PRWeek EU Referendum Panel: ‘Leave’ has the support of much of the UK’s press, and several instinctively pro-EU titles are not being as forceful as they might. Could this win the day for the Brexit campaign, asks pro-‘leave’ Mark Gallagher.
As first reported by PR Week 21/06/16
During the last referendum in 1975, the entire national press – with the exception of The Spectator and the Morning Star – supported Britain’s membership of the Common Market. This near unanimity was one reason for the thundering 67 per cent ‘yes’ vote achieved then, with only the Outer Hebrides conclusively voting ‘no’.
How things change.
In the subsequent 41 years, the EEC has morphed – mutated, perhaps – into the European Union and scepticism has grown to the point where the electorate now appears to be split down the middle.
The role of national newspapers in British national life has diminished in those same 41 years. But if the polls are right and both sides are neck-and-neck in 2016, then the role of the national press in these last few critical days of campaigning could be as crucial now as it was in 1975. On that basis, all may not be well for the ‘remain’ camp.
Not only is ‘leave’ supported by a little over half the national daily and Sunday press titles, but between them, these same press supporters of Brexit have an overwhelming advantage in terms of circulation – 4.65 million print editions, let alone their online equivalents or their broader readership.
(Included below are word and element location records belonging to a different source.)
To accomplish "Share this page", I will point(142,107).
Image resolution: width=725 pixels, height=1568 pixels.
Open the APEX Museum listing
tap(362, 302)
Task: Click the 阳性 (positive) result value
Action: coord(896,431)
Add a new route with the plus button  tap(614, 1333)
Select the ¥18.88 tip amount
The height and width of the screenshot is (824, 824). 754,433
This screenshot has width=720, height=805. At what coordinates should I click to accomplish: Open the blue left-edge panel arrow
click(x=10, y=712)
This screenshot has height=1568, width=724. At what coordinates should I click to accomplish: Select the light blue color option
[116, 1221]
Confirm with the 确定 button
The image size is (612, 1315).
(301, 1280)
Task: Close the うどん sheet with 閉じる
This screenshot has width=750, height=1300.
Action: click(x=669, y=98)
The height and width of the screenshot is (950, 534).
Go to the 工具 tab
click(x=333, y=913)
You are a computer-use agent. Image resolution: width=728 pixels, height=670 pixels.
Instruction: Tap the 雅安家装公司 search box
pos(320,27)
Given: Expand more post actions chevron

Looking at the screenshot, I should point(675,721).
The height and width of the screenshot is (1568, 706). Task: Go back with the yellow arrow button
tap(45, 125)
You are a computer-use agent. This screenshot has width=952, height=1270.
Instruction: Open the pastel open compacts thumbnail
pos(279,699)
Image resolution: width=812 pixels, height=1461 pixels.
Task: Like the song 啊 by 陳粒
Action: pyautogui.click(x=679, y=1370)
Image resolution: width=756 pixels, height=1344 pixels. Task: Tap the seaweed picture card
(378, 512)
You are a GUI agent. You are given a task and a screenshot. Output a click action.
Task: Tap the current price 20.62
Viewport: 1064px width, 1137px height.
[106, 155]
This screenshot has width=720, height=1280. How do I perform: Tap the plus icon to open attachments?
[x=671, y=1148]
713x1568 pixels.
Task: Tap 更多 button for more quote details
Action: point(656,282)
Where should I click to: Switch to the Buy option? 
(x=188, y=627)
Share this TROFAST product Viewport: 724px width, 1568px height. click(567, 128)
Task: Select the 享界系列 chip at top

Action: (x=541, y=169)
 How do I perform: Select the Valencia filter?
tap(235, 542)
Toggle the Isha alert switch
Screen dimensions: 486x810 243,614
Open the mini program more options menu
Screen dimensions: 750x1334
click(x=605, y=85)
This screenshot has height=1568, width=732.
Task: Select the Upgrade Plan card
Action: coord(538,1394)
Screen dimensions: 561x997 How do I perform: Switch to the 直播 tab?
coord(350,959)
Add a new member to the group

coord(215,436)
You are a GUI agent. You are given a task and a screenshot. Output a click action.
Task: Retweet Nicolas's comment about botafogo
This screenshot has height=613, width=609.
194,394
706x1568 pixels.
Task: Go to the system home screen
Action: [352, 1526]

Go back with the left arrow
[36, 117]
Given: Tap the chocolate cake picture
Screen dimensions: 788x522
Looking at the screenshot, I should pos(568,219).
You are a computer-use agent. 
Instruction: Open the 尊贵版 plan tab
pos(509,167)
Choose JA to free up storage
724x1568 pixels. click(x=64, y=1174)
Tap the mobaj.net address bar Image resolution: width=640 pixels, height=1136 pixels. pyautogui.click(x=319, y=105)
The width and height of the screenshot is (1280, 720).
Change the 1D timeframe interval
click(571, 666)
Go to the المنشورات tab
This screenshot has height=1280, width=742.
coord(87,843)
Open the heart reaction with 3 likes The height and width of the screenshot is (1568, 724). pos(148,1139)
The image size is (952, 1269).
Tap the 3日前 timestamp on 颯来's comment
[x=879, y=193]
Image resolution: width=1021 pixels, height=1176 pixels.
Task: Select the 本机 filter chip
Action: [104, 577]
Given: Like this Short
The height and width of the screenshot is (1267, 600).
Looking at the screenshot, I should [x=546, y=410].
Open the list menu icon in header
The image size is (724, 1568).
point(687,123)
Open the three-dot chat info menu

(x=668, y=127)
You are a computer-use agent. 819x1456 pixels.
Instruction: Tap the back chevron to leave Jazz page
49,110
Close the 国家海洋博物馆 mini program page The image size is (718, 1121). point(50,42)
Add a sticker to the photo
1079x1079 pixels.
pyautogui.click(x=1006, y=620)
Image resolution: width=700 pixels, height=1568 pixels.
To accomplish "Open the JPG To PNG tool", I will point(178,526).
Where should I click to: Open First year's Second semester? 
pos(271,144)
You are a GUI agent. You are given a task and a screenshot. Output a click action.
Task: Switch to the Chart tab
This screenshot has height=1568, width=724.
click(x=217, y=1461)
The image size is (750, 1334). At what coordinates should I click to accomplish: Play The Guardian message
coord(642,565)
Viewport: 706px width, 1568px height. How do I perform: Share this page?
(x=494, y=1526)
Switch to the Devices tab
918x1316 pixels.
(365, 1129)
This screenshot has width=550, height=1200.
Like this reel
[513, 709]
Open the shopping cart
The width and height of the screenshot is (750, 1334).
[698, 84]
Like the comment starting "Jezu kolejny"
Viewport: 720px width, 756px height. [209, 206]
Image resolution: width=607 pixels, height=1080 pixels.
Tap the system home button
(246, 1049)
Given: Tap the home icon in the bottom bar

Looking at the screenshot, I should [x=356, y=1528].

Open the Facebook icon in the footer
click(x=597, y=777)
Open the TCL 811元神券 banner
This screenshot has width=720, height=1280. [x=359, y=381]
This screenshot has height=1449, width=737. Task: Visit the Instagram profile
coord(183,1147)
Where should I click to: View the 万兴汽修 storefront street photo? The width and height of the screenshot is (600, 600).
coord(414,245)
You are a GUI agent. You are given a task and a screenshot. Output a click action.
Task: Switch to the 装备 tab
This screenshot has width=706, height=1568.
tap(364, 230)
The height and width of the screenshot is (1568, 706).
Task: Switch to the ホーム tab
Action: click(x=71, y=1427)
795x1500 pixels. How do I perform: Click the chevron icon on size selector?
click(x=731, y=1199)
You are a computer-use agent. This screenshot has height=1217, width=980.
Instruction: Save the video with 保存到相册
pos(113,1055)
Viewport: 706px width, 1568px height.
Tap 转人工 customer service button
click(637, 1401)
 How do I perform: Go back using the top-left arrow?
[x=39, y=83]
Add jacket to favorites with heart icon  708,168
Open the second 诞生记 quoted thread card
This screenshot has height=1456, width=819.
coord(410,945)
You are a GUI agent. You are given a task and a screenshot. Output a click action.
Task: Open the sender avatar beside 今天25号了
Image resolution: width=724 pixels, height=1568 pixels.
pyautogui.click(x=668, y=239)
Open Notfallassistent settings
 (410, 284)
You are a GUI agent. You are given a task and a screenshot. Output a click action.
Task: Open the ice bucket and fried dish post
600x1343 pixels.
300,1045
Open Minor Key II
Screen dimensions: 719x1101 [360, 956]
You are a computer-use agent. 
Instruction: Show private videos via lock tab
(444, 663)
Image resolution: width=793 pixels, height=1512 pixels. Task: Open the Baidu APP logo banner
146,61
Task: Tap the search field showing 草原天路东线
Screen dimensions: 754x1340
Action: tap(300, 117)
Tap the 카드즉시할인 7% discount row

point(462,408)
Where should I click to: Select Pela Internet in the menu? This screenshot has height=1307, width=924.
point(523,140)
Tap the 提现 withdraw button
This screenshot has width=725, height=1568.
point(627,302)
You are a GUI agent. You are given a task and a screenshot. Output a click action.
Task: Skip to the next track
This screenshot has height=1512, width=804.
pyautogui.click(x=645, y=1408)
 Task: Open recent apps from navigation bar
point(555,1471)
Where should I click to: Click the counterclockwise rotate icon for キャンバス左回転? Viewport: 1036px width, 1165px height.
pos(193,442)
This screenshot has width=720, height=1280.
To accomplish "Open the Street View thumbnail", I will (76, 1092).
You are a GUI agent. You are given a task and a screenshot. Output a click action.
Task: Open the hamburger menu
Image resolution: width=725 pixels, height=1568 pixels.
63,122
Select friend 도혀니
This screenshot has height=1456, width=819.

The Sun and the Daily Mail are the 600lb gorillas in this camp. But The Daily Telegraph, the Daily Star and the Daily Express titles all play their part, too.
By contrast, ‘remain’ can count on The Times, The Guardian and The FT – a collective circulation of just 758,000. You’ll see that I’ve not included the Daily Mirror’s 790,000 circulation in this analysis, and for good reason. Because while the Mirror is undoubtedly a ‘remain’ newspaper by instinct, my understanding is that well over half its readership is not. Which rather hampers its freedom of editorial manoeuvre and has led it to be more Brexit-neutral than one might expect.
Metro, the London Evening Standard and the i have another 2.5 million circulation between them, but again have tended to be rather more even-handed in their coverage.
If the vote is as close as we are led to believe, then this pro-Brexit advantage in the national press could be hugely significant. We’ll find out in a few days’ time.